### [What to do]
List every external source of new-product ideas that the marketing flashcards below name.

— start of Reading text —

Chapter 8: Developing New Products and Managing the Product Life-Cycle Flashcards
Describe how new products could be obtained.
New products can be obtained through
1) acquisition - buying from others
2) new-product development - from scratch
Why do new products fail?
They may fail because of overestimation of market size, design problems, incorrectly positioned, priced, or advertised, pushed despite poor marketing research findings, excessive development costs, competitive reaction.
Describe the new-product development process.
The new-product development process involves 8 steps:
1) Idea generation - can be from both internal (company employees at all levels) and external sources (customers, competitors, distributors, suppliers, outsourcing)
2) Idea screening - spot good ideas & drop poor ones
3) Concept development & testing - product idea -> product concept -> concept testing
4) Marketing strategy development - describe target market, planned value proposition, etc. -> outline product’s planned price, distribution, marketing budget -> describes the planned long-run sales and profit goals
5) Business analysis - review of the sales, cost & profit projections; fit with company objectives?

— end of Reading text —
— start of Data records —

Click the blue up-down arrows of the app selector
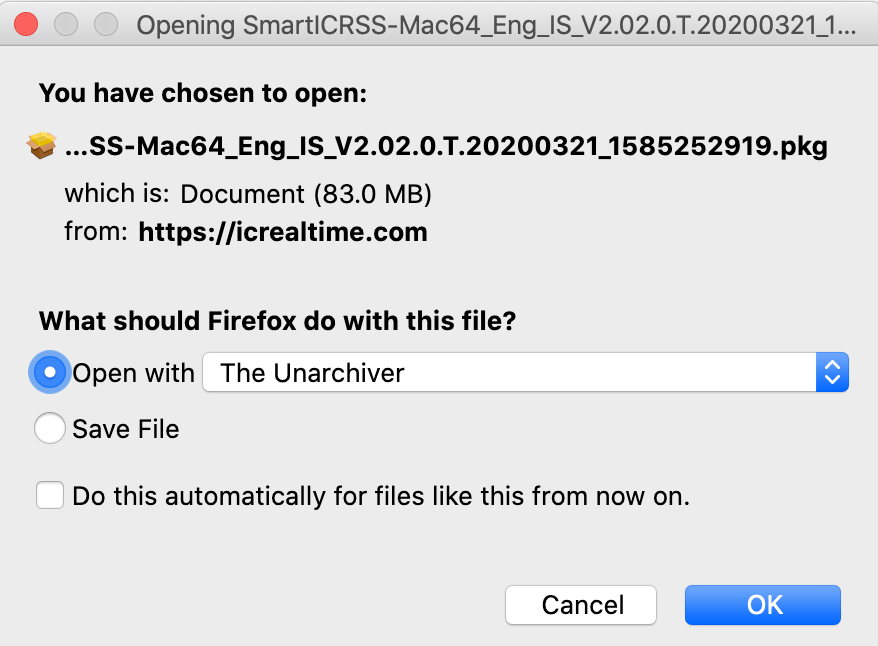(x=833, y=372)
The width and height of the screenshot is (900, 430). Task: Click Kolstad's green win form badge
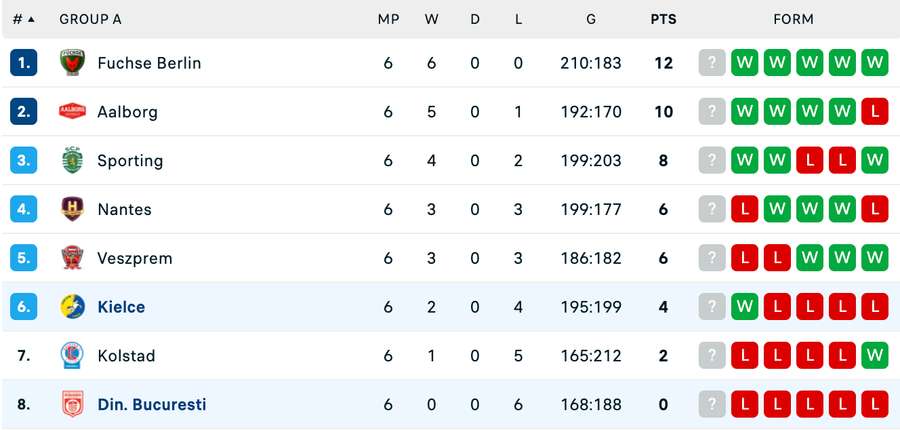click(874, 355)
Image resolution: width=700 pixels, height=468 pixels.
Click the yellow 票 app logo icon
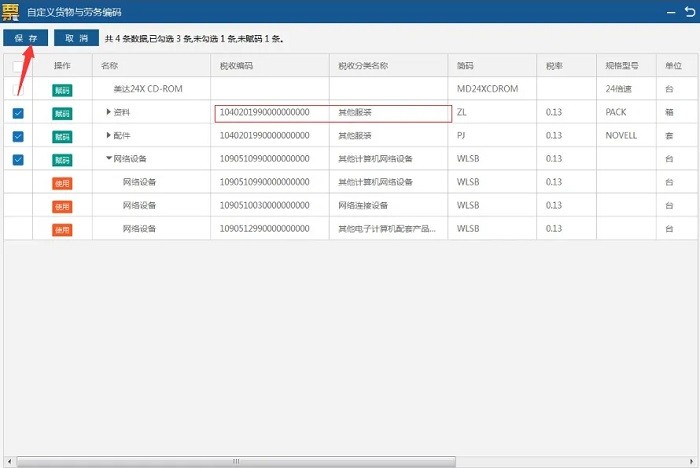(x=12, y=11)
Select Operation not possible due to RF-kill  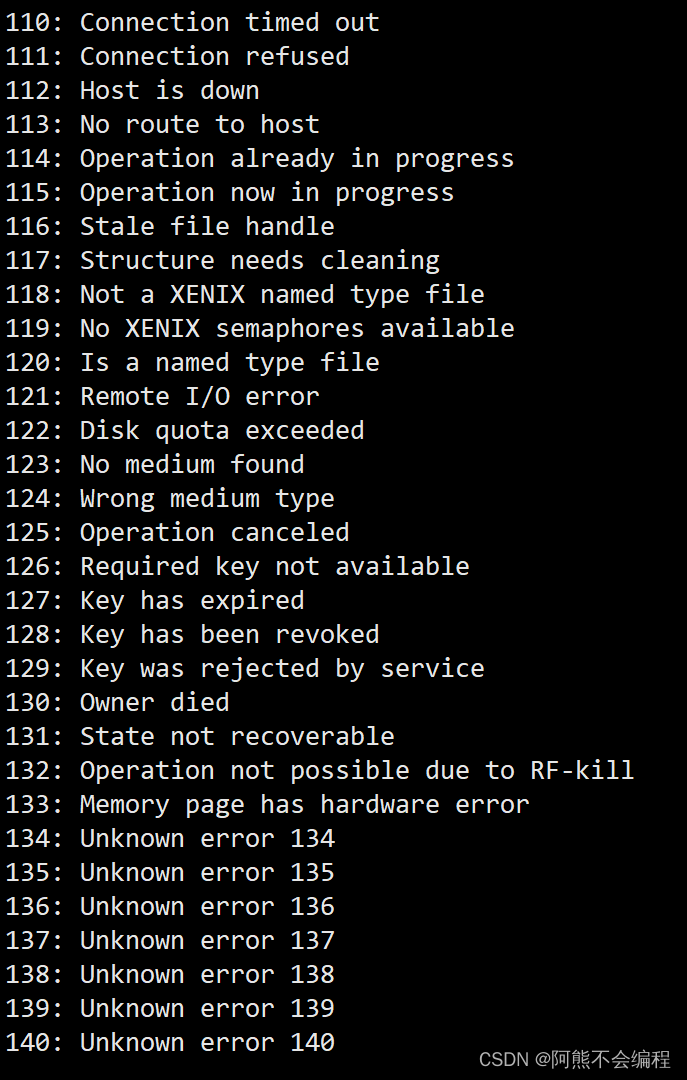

— end of Data records —

### [Solution to this task]
Customers, competitors, distributors, suppliers, outsourcing